HELENA – The Tri-County Licensed Beverage Association said their DUI prevent efforts with mobile ride-sharing have succeeded beyond expectations.
“The Home Free Program” is a partnership between the beverage association and Uber that was developed in 2016.
The program is currently in use at 11 taverns in the area and since its inception it has helped to keep 1,100 drunk drivers off Helena-area streets and highways.
Tri-County Licensed Beverage Association President Bruce McCullough said Home Free is an easy way to take preventative steps to keep drunk drivers off roads and hopefully save lives.
“The biggest thing when we put this together is it had to be affordable, reliable and simple, because if it’s complicated bartenders aren’t going to take the time to do it,” noted McCullough, “By simply pushing a button and entering an address it’s a done deal.”
Each participating location has a dedicated device with a special Uber app on it.
Bartenders just have to type in the home address for the person that needs it and then the driver is notified.
The program doesn’t cost tavern patrons any money to use the service.
Rides cost around $17 per ride and each participating member pays $300 a year into a fund for the program.
According to the Montana Taverns Association, Helena is the first community in the nation to create such an Uber program.
McCullough hopes that the success they’ve seen will help encourage others in the community and around the state to take part in the program.
Other tavern associations across Montana have also taken steps to help stop drunk driving with preventative programs.
The Cascade County Tavern Association (CCTA) has operated its Home Safe program for more than 30 years.
CCTA owns two shuttles and employs additional SUVs on New Year’s Eve to help transport people safely.
The Silver Bow Tavern Association Home Free program lets patrons at more than 40 Butte bars tell their bartender they need a ride home and they are given vouchers that pay for their rides.
Home Safe in Missoula is used by 15 bars where they pay a base fee to give their customers a voucher that is good as far as four miles outside the city limits.
The Montana Taverns Association say most cities across the state offer some type of local transportation service to prevent drunk driving.
“Almost any bar in Montana will provide a ride home for their patrons,” explained Dax Cetraro, President of the Montana Tavern Association and a bar owner himself. “As bar owners, we have a lot at stake ourselves, and we don’t want you out on Montana roads if you’ve been drinking.”
McCullough personally would like to see a change to how Montana fights drunk driving.

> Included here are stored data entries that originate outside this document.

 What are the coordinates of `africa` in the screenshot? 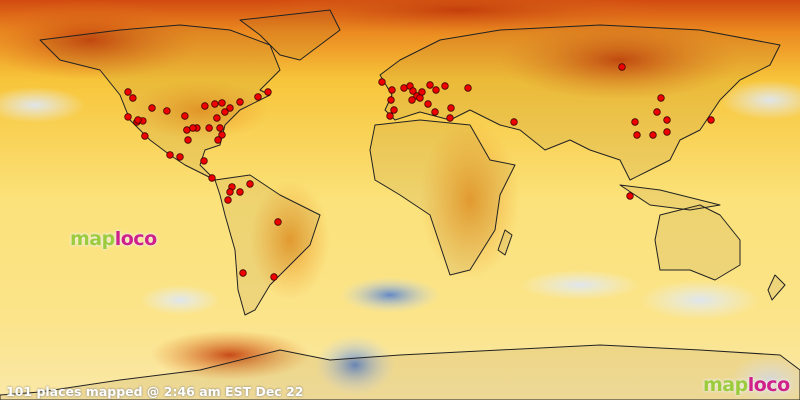 It's located at (442, 198).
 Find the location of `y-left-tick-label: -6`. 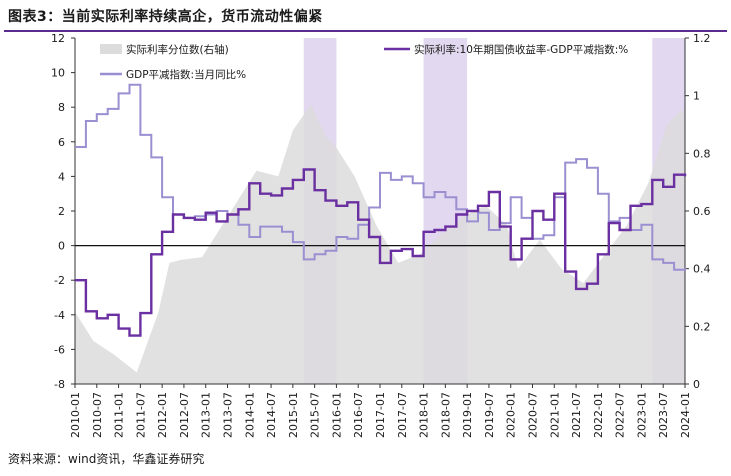

y-left-tick-label: -6 is located at coordinates (60, 350).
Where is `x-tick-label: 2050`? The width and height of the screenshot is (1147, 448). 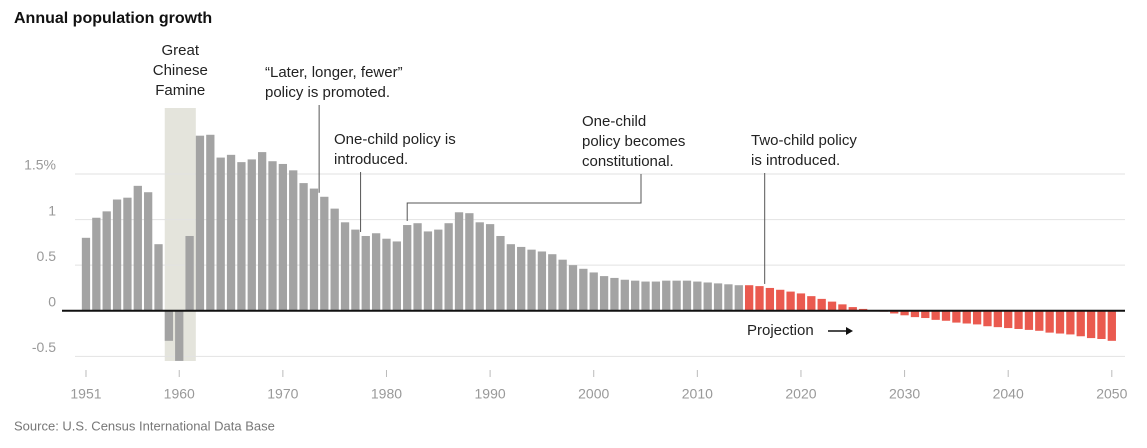
x-tick-label: 2050 is located at coordinates (1112, 394).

“We need enforcement, yes, but we need to focus on prevention first and creating a new culture in our state. Instead of spending countless dollars on stiffer penalties and increased jail times or a dedicated DUI patrolman, wouldn’t it be wiser to spend more money on programs for prevention?” stated McCullough, “Helena has kept over 1,100 drunk drivers off the road in the last 18 months. Think what that number could look like if we were able run programs like Home Free across Montana.”